Resolução de 27/07/2001
Homologando, com fundamento no artigo 9º da Lei 10.403, de 6 de julho de 1971, a
Deliberação CEE 16/2001, aprovada em sessão plenária do Conselho Estadual de
Educação, que regulamenta o Artigo 33 da Lei 9394/96.
Deliberação CEE - 16, de 27-7-2001
Regulamenta o Artigo 33 da Lei 9394/1996.
O Conselho Estadual de Educação, com fundamento na Lei
Estadual 10.403, de 06/07/1971, e considerando as disposições do Artigo 33 da
Lei 9394/96, do Artº 242 da Constituição Estadual e da Indicação CEE Nº 07/2001,
Delibera:
Artº 1º - O ensino religioso a ser ministrado no ensino fundamental das escolas públicas do sistema estadual de ensino obedecerá ao disposto na presente Deliberação e se fundamentará no contido na Indicação CEE nº 07/2001.
Artº 2º - Consideram-se habilitados para o exercício do
magistério de ensino religioso, nas quatro primeiras séries do ensino
fundamental:
a) os portadores de diploma de magistério em curso normal médio;
b) os portadores de licenciatura em Pedagogia, com habilitação no magistério de
1ª à 4ª séries do ensino fundamental.
Artº 3º - Consideram-se habilitados para o exercício do magistério de ensino religioso nas séries finais - 5ª à 8ª - do ensino fundamental, os licenciados em História, Ciências Sociais ou Filosofia.
Artº 4º - Nas séries iniciais do ensino fundamental das
escolas da rede estadual, os conteúdos de ensino religioso serão ministrados
pelos próprios professores responsáveis pela classe.

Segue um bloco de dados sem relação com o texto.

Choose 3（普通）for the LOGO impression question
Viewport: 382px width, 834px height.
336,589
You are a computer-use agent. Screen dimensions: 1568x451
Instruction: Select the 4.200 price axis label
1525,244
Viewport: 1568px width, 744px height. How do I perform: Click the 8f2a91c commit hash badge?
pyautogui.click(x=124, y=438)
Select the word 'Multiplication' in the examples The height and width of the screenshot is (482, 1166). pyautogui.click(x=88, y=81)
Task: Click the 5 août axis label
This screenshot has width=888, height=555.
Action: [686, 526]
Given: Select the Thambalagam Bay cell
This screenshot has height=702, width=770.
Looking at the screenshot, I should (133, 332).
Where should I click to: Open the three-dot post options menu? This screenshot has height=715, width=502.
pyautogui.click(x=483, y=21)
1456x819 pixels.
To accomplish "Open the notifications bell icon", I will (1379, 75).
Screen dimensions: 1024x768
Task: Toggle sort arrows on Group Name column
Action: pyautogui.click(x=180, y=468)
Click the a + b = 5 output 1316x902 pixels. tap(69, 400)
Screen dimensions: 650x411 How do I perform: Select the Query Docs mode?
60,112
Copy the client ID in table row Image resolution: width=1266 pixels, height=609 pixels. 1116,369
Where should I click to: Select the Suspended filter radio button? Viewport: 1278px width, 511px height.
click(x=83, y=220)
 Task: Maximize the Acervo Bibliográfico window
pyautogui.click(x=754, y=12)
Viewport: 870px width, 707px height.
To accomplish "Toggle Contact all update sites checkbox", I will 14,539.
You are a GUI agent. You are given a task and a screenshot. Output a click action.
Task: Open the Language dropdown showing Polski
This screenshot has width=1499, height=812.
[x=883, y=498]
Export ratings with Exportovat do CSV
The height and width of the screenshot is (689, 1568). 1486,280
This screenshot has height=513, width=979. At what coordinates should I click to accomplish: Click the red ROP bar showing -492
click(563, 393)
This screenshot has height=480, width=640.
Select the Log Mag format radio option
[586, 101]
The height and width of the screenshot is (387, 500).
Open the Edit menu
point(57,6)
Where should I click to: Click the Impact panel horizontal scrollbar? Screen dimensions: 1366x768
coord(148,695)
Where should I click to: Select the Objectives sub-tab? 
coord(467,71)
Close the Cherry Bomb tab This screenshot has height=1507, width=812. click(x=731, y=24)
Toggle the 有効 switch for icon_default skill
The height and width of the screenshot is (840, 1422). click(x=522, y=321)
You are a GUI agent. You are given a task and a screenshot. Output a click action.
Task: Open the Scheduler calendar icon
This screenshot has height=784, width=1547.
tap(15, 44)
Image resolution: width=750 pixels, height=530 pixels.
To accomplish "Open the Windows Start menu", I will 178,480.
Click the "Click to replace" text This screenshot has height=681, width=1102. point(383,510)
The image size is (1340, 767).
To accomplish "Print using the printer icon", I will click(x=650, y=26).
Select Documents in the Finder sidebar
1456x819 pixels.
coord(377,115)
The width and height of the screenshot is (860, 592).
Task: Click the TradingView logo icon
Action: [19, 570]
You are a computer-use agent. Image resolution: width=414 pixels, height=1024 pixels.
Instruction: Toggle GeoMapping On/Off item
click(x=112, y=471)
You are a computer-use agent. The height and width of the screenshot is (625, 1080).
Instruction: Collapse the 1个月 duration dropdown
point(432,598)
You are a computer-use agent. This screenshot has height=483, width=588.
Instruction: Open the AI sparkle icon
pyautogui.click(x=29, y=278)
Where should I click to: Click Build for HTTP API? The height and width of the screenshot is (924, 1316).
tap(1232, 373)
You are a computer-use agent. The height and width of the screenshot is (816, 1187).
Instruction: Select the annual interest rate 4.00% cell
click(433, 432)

Parágrafo único - Os conteúdos serão trabalhados transversalmente sob a
responsabilidade e organização do professor.
Artº 5º - Na rede estadual de ensino, o ensino religioso deve
ser ministrado no mínimo em uma das séries finais do ensino fundamental.
Parágrafo único - A inclusão do ensino religioso deverá estar prevista na
proposta pedagógica da escola e sua carga horária será acrescida à carga mínima
anual existente.
Artº 6º - Os conteúdos do ensino religioso obedecem aos
definidos na Indicação CEE nº 07/2001, ouvindo-se as entidades civis, tal como
prescrito no § 2º do Artº 33 da Lei 9394/96.
Parágrafo único - Para fins do disposto no caput, o Conselho Estadual de
Educação organizará encontro anual no mês de setembro que proporá orientações a
serem implementadas no ano letivo subseqüente.
Artº 7º - A Secretaria de Estado da Educação desenvolverá projetos de capacitação de docentes, tendo em vista o trabalho com os conteúdos de ensino religioso, introduzidos pela Indicação CEE nº 07/2001.
Artº 8º -As escolas estaduais disponibilizarão, ainda, às
instituições religiosas das mais diversas orientações, horário para oferta de
ensino confessional, de caráter facultativo para os alunos.
§ 1º - As atividades a serem desenvolvidas ficarão a cargo de representantes das
diferentes instituições, na forma de trabalho voluntário.
§ 2º - Autorização para o uso de espaço do prédio escolar para o ensino
religioso de natureza confessional será feita sob responsabilidade da escola, a
partir de programação elaborada pela instituição interessada e aprovada pelo
Conselho da Escola.
§ 3º - A matrícula facultativa dos alunos em turmas de ensino religioso
confessional somente será realizada mediante conhecimento dos pais sobre a
natureza do conteúdo e autorização expressa dos mesmos.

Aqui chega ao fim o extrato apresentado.